The language of rehearsal

Think about the particular words you use in the process.

Introduce them to the actors. Don’t suggest your language is the only way of talking about acting but assure them that using them will help everyone working together. Some words can be introduced from the first day of the rehearsal by using them repeatedly and by giving examples, while others (events, intentions, time, place, …) are best introduced while giving feedback on exercises.

Stick to the same language until the end of the process.

Giving feedback and notes

How to prepare the feedback ?
  1. Look very precisely at what the actors are doing – what the actors are saying, how they are saying, their face, their whole body.
  2. Write down notes as you are watching, using a shorthand. If necessary, hold notes for a while in your head until the good moment.
When to give feedback ?

Always give feedback (even brief) to actors after they have done any practical work for you. The duration of the feedback varies at the different stages of the process.

Give feedback both when the work is clear and when it is unclear.

Where to give feedback ?

Always give feedback openly in a group, and not privately to individuals.

Whom to give feedback to?

Note all the actors involved. In the long run, try to keep a balance in how many notes you give to each of them.

What to give feedback on ?

Be consistent in your targets all through the process, from acting exercises to performances.

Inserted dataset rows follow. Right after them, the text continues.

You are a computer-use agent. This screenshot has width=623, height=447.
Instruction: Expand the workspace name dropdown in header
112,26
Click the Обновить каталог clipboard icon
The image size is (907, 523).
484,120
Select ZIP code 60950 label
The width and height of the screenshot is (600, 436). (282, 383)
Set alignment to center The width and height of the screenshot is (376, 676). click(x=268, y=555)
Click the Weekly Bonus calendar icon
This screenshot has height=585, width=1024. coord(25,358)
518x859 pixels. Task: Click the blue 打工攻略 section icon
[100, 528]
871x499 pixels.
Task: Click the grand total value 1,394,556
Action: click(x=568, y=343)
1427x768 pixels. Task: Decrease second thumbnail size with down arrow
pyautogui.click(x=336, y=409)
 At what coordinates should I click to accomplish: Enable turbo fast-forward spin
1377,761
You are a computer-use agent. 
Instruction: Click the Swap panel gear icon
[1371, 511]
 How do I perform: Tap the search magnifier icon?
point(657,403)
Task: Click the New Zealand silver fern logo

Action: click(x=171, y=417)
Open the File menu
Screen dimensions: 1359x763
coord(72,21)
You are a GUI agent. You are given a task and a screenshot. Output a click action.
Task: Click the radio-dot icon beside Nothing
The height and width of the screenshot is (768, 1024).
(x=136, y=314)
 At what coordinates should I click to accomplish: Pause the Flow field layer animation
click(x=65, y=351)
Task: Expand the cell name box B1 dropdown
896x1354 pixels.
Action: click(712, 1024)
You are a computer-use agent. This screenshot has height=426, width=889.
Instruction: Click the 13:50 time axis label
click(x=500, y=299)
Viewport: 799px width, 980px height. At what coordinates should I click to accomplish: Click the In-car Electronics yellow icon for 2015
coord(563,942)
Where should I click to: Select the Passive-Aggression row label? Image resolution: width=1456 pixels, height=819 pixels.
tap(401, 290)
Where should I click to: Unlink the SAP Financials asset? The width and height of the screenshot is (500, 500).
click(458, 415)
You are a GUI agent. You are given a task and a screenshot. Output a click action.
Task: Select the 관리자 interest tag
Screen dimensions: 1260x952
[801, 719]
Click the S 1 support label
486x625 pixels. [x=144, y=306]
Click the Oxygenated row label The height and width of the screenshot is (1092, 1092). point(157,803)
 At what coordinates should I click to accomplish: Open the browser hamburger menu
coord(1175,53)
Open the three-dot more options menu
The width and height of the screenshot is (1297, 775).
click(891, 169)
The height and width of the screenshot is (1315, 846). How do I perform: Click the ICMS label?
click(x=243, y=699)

Give notes to the actors on the following areas:

  • Time
  • Place
  • Immediate circumstances
  • Events
  • Intentions
  • Character (including pictures of past events, tempo, thoughts about themselves and future pictures)
  • Relationships.
How to formulate your feedback ?

Be consistent in your targets all through the process:

  • Avoid value judgements like « good, bad, right, wrong ». Replace them with words like « clear/unclear », « specific/unspecific », « focused/blurred ».
  • Keep the language in proportion to the circumstances. Hyperbolic words of praise can be counterproductive by losing value with repetition. If needed, reduce the scale of any problem by adding words like « tiny, little, slightly » to your notes.
  • Use simple, short sentences, about specific and concrete elements. If you are not able to do it, do not give a note.
  • Mix criticism and praise together.
How to deal with actors’ reactions to the feedback ?

Allow the actors to discuss the feedback. They may need to do it to digest the notes.

  • If an actor disagrees with your feedback, take it back and ask them to play the scene again again.
  • If an actor says they were already playing the note, either retract the note and look again at the moment, or ask them to play it a second time (maybe more sharply) and tell them you will watch it once more. Look at it and then:
    • If you made a mistake, acknowledge it.
    • If not, give the note again, maybe in a different way.
  • If a note does not work, apologize and suggest to return to the original choice.

Watch how actors describe their own work. When they use self-deprecating words, gently inform them that they don’t describe what they did as you saw it and then give your feedback in more accurate words.

How to practice giving feedback ?

Practice the skill by noting the work of actors in other productions you watch.

The text

Make a document that is easy for the actors to read and use, with spaces to write notes, events and intentions.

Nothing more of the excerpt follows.